Enfin, quand vous aimez votre mère, passe encore. Aucune femme après elle n'est à la hauteur, vous mangez froid, d'accord, mais c'est bon quand même. Le pire, c'est quand elle n'a pas tenu le serment que vous pensiez avoir échangé avec elle parce qu'elle vous serrait dans ses bras. Si votre mère vous a trahi, toutes les femmes le feront. Ce présage vous poursuit et vous hante. Vous ne mangerez pas froid, non, vous mourrez de faim. Aucune femme ne vous nourrira, vous serez l'éternel affamé, cherchant de sein en sein celui qui ne s'asséchera pas et dont le lait ne tournera pas. Mais nous ne sommes ni un nectar ni un fiel, ni votre remède ni votre poison. Nous ne sommes pas votre sempiternelle déception, la source de votre mélancolie. Nous ne voulons pas de ce cycle infernal que vous nous faites subir comme à des machines, projetant sur nous à chaque rencontre vos fantasmagories de vieux petits garçons : d'abord amantes idéales, puis mamans frustrantes, mères toxiques, et à la fin, dans vos cervelles déglinguées, mantes religieuses acharnées à vous dévorer courage, fuyons. Nous ne sommes pas celles que vous croyez. Séparez-vous des belles promesses, des fausses promesses, et vous nous trouverez, promis. Nous sommes des femmes, pas vos mamantes. »
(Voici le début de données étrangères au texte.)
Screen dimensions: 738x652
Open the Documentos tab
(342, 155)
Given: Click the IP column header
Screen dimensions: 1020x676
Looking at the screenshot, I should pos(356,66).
« Il a bien chargé la barque pour la couler! C'est un connard fini, point barre, comme il dit. La pire espèce de salaud. Même la phrase pansement est découpée pour ne rien panser. Au contraire, c'est fait pour arracher la chair. « Je t'aime, je te respecte, je t'admire. » Il manque « je te désire ». Il le sait très bien. Il sait qu'elle va le remarquer, qu'elle va en souffrir. Il l'écorche à chaque mot. Il distille son poison dans tous les interstices de la conversation, l'air de rien. Il ment, il gaslighte... Tout est fait pour l'affaiblir, la vider de sa... Il gasquoi ? Il gaslighte. C'est un mot très courant, Maître, y compris dans les tribunaux. Aux États-Unis et ailleurs. Renseignez-vous, ça peut vous servir. Emprunté au film de Cukor, Gaslight, avec Ingrid Bergman et Charles Boyer. Il faut que vous le voyiez. Le gaslighting, c'est l'art de rendre l'autre fou, folle surtout, en lui embrouillant l'esprit par des messages contradictoires. C'est détruire l'autre par le langage. Pour une écrivaine, qu'y a-t-il de pire ? Voilà ce que vous devez plaider, Maître la violence psychologique, l'emprise perverse. Et dès le début, malgré les apparences d'idylle. Pensez à la promesse : il demande à une écrivaine dont toute l'œuvre repose sur le récit de soi, qui est connue et reconnue pour cela, il lui fait jurer de ne jamais écrire sur lui! Autant dire ne plus jamais écrire. Se mettre au macramé ! D'ailleurs, pourquoi la promesse est-elle négative ? « Promets-moi de ne pas... » Quelle censure au cœur du serment! La promesse en est gauchie, dévitalisée, elle perd tout son potentiel d'avenir, d'engagement heureux, elle devient une restriction, une privation: une négation de l'autre dans ce qu'elle a de plus cher, de plus intime, dans l'une de ses plus profondes raisons d'être. C'est évidemment pourquoi Claire a répondu de même, par une autre négation. « Promets-moi de ne pas me trahir. » Elle a perçu la trahison que constituait la promesse exigée d'elle. Elle était déjà trahie, à ce moment-là. Trahie au plus profond d'elle-même. Par ce bâtard. Qu'il crève ! »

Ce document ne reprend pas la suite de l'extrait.